** Start of INFORMATION GIVEN **
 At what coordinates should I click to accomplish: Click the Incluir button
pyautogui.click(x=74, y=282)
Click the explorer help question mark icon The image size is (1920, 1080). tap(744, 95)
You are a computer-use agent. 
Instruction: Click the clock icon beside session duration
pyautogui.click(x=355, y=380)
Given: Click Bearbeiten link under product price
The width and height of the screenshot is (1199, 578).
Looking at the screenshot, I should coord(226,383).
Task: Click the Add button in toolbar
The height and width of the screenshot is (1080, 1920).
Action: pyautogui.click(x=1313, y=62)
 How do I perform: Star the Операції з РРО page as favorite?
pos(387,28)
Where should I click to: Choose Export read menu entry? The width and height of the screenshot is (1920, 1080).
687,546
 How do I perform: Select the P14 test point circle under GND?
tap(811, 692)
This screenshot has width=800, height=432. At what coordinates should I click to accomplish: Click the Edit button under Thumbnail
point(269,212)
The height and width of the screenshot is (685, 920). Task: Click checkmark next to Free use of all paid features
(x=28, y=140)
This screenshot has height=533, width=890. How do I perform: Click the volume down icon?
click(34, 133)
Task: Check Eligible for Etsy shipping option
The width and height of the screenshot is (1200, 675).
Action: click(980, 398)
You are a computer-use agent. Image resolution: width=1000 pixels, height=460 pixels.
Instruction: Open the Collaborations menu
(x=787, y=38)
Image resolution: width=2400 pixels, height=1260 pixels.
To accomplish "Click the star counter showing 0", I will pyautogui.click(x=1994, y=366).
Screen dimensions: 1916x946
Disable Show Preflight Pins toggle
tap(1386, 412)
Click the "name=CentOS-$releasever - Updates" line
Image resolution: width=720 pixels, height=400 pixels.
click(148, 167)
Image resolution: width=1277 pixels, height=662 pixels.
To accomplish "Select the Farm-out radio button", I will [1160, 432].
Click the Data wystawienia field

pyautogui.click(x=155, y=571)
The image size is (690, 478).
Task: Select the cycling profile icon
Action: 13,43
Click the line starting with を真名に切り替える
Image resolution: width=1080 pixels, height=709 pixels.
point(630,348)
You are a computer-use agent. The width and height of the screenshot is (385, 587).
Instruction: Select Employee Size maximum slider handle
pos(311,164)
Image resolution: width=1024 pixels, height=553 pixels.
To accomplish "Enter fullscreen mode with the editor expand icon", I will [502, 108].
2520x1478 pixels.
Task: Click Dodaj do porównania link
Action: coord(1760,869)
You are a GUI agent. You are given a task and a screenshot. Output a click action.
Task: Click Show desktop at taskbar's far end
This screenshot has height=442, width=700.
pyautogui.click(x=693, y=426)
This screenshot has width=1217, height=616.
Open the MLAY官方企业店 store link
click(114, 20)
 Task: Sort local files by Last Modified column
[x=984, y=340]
** End of INFORMATION GIVEN **
▶ _STATED TASK_
Which lines above contain the word "computer"? Return each of them in full, and treat uppercase and lowercase letters as different.

▶ _COMPLETE OUTPUT_
You are a computer-use agent. 
You are a computer-use agent. Image resolution: width=1000 pixels, height=460 pixels.
You are a computer-use agent. The width and height of the screenshot is (385, 587).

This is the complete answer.